One problem faced by organisations with a fixed employee incentive for contributing knowledge, for example $100 per article, is it leads to an “oversupply of garbage information, and undersupply of really valuable information,” Shen says. “A ‘market’ is a term that's the opposite — let the market decide how to allocate resources and what knowledge should be built, and how it should be priced.”

Using Barter, people buy and sell ideas, documents, questions and answers using virtual points, and virtual currency in a decentralised way. But building a knowledge market has its own set of problems owing to the nature of knowledge products, Shen says. “Knowledge products are peculiar — non-rivalrous, non-excludable, and repetition cost is zero. Information asymmetry is severe, and knowledge has spillover effects that are not captured by transactions. My research is to devise mechanism that addresses these problems.”

“We are applying innovative market mechanisms and established economic theories and practice to the domain of social collaboration/knowledge management software, especially trying to optimise incentive design,” he says.

“In short, we are building a ‘knowledge economy’ with currency, market dynamics, and sophisticated economic tools optimising both social and material incentives, instead of simply building another social media website.”

The platform consists of three components: Knowledge currency, knowledge markets, and economic policies, which consist of monetary policies and fiscal policies.

The user facing aspect of Barter is multiple knowledge markets. “A Q&A market, document exchange, idea market, design market, prediction market. Each of them is addressing a different type of organizational challenge,” Shen says.

“Users exchange different types of knowledge objects on these markets, buying and selling answers, documents, ideas, and so on.”

On the management side, a module monitors the network and provides key indicators of the knowledge economy and advises on possible policies to stimulate or moderate the economy.

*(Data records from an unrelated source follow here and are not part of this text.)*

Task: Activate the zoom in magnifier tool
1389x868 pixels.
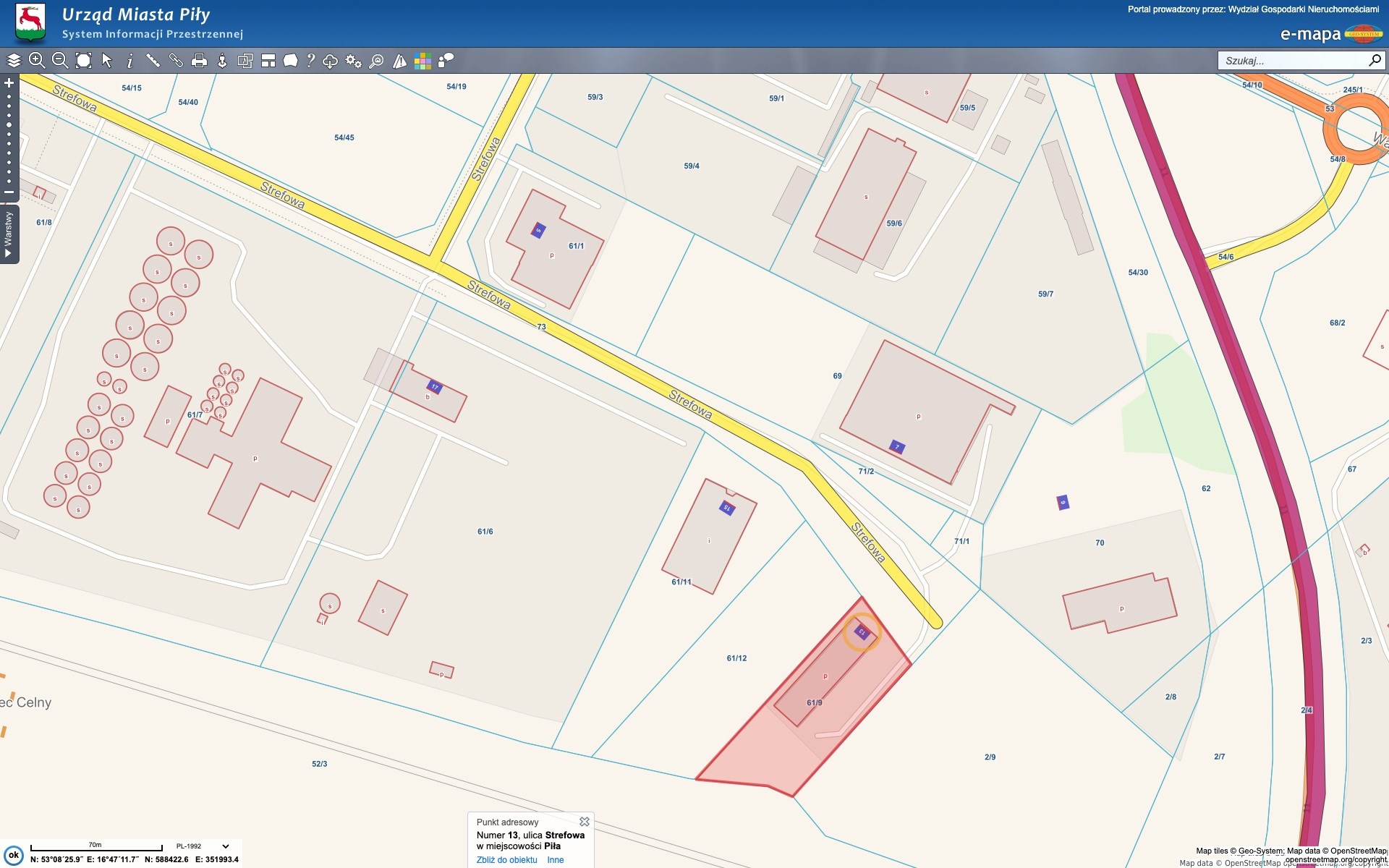Action: (37, 61)
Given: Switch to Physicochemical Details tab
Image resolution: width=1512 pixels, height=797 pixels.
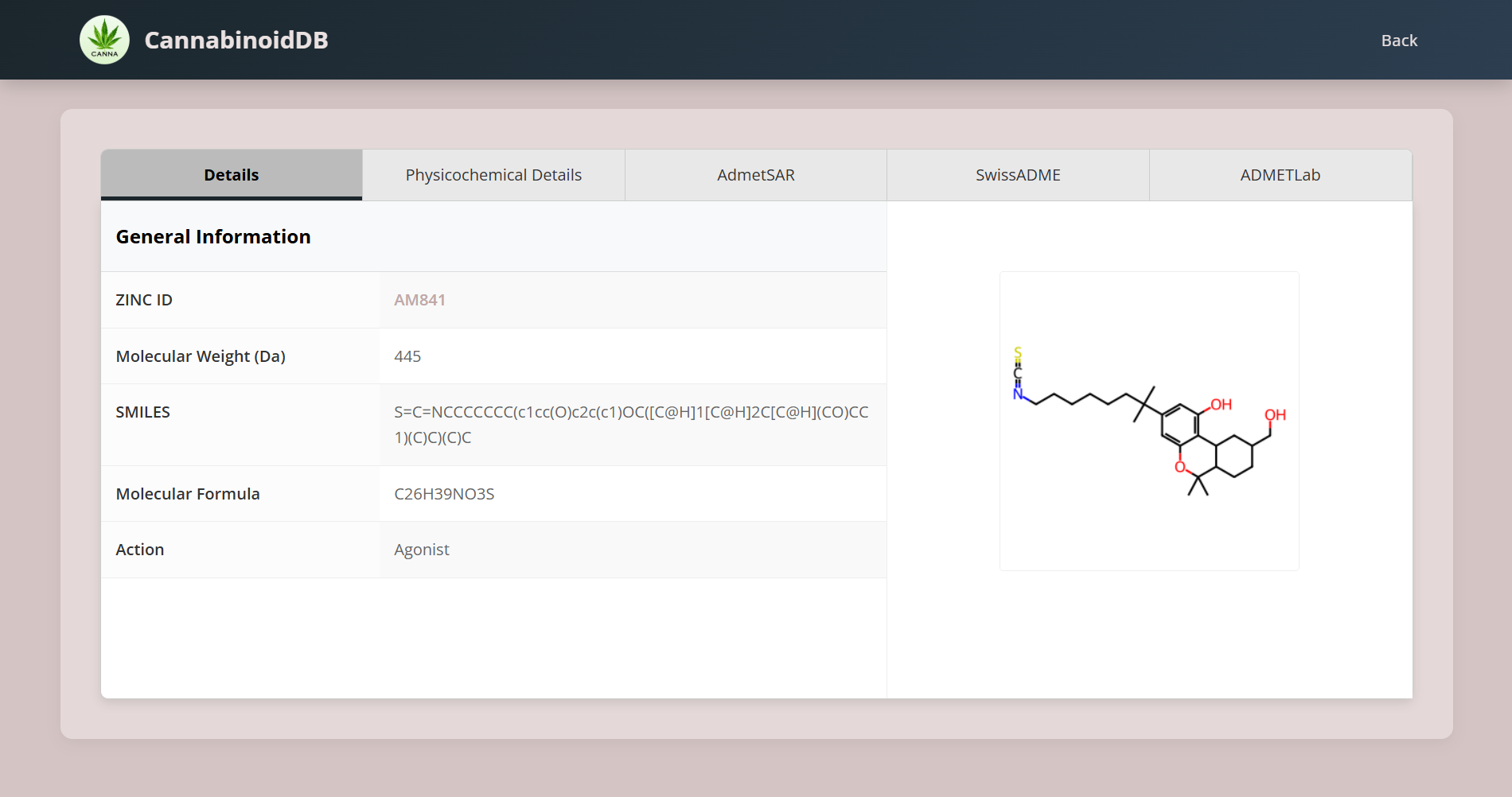Looking at the screenshot, I should tap(493, 175).
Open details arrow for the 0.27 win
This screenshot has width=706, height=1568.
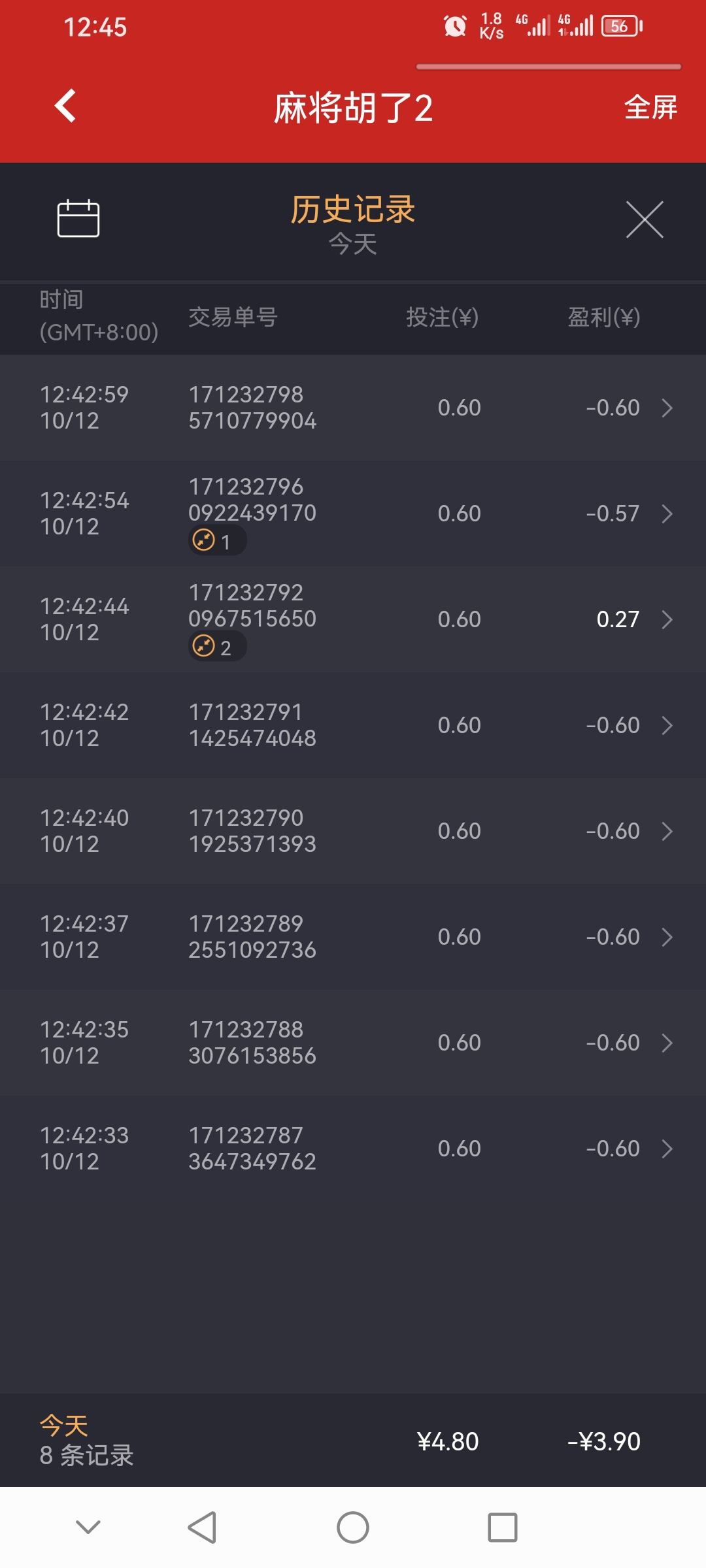(x=667, y=619)
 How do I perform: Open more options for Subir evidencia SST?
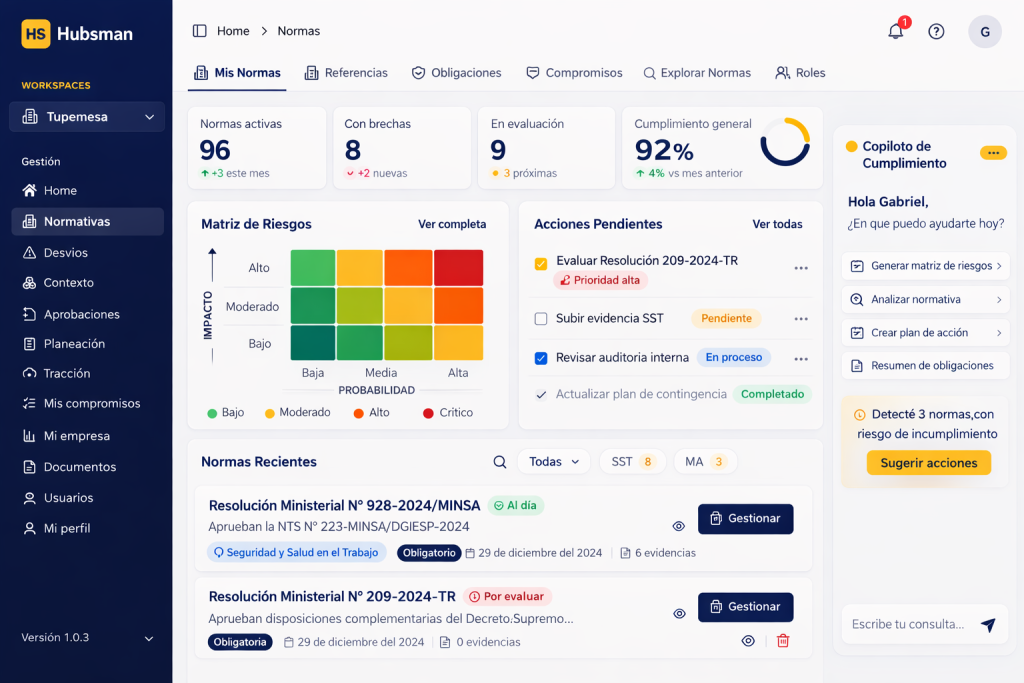(801, 319)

The core aims are to build a network that embeds incentives for user participation and contribution, identify experts in different fields and deliver tools to manage the platform

Barter can be used to create a secure ‘knowledge currency’ and banking system. “We work with organisations to back up the value of currency through creative ways, so that users do care about earning currency,” Shen says. Knowledge is shared among users using decentralised peer-to-peer market exchanges. This market-based approach means there are not fixed rewards for contributing.

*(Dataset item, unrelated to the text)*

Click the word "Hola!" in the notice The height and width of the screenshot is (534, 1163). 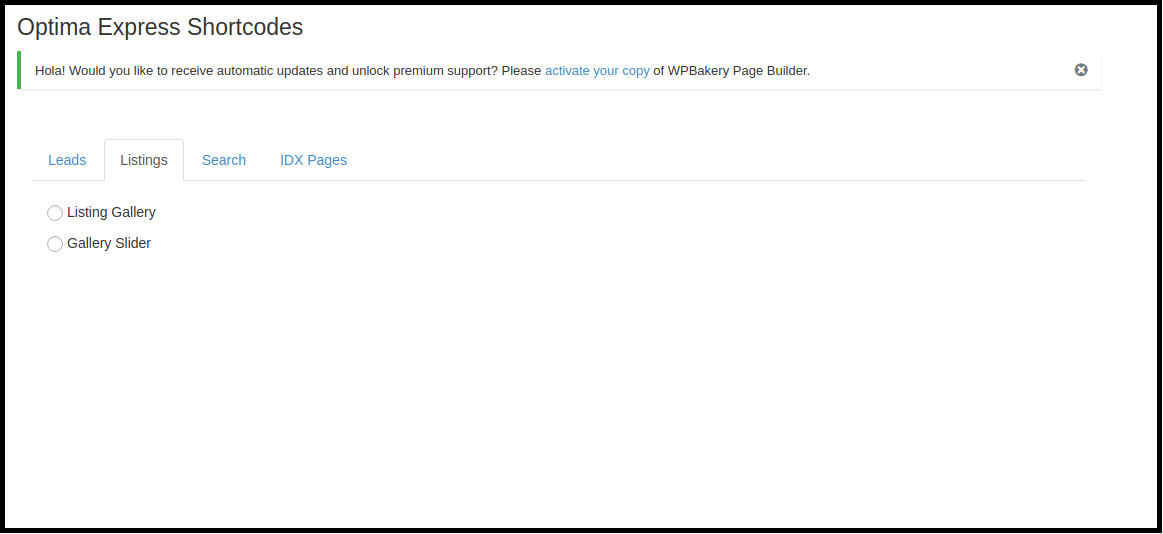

“Users get fairly rewarded through earning currency, which tracks their reputation and expertise, and can be used to exchange [for] material awards,” Shen says.

The system also has two special entitles: A central bank and ‘the planner’, Shen says. “The central bank is the policy maker on monetary policies, which stimulate knowledge activities through currency control. The planner is similar to the government: It uses fiscal policies to fill the gaps created by a decentralised market. Fiscal policies include rewarding information reuse, and rewarding good behaviour.”